The Majapahit Empire: The Short Life of an Empire that Once Defeated the Mongols
The Mongols are perhaps best known as one of history’s greatest conquerors. As they extended their borders, numerous empires were destroyed and dynasties replaced. Perhaps less well-known is the Mongol (under Kublai Khan’s Yuan Dynasty of China) expedition to Java. This expedition ended in a Mongol defeat, and gave rise to one of the last major powers in the Southeast Asian region, the Majapahit Empire.
Usurpation and a Mixed Story
The story of the Majapahit Empire begins at the end of the 13th century AD in the Singhasari Kingdom with Raden Wijaya (the founder of the Majapahit Empire), and Jayakatwang (the last ruler of the Singhasari Kingdom). Raden Wijaya’s father-in-law was Kertanegara, whose throne was usurped by Jayakatwang. Raden Wijaya, however, was pardoned, and was given Trowulan in East Java. This site would later serve as the capital of the Majapahit Empire.
The Bajang Ratu Gate and Wringin Lawang, two examples of Majapahit Architecture, Trowulan, East Java, Indonesia (Wikimedia Commons)
According to the Chinese sources, prior to Jayakatwang’s treachery, Kertanegara had incurred the anger of Kublai Khan. Kertanegara had refused to pay tribute to the Yuan Dynasty, mistreated the Yuan envoy, and even challenged Kublai Khan. As a result, the Emperor decided to punish Kertanegara by dispatching 1000 ships to subdue his kingdom.
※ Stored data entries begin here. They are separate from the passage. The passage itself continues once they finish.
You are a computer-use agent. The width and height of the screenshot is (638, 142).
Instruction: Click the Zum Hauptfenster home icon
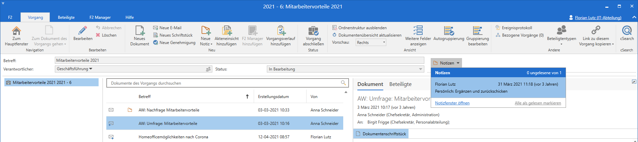pyautogui.click(x=16, y=31)
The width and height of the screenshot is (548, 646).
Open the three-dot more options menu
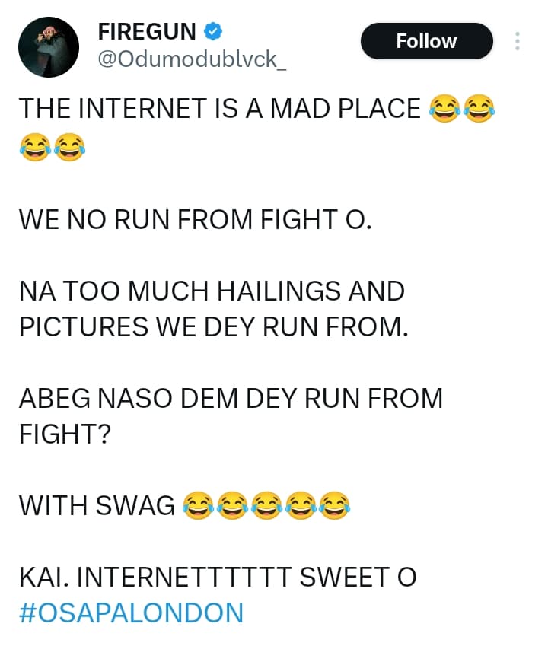(x=518, y=41)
The Javanese sources, however, paint an alternate picture. Instead of depicting Kertanegara as refusing to pay tribute to the Mongols, the king is said to have been a friendly vassal. The expedition sent by Kublai Khan to Java was not meant to punish Kertanegara, but to aid Raden Wijaya. This is because Raden Wijaya had sent an urgent envoy to the Emperor requesting for aid against Jayakatwang. Furthermore, Raden Wijaya also promised to offer Kublai Khan the pick of the most beautiful princesses in the Singhasari Kingdom.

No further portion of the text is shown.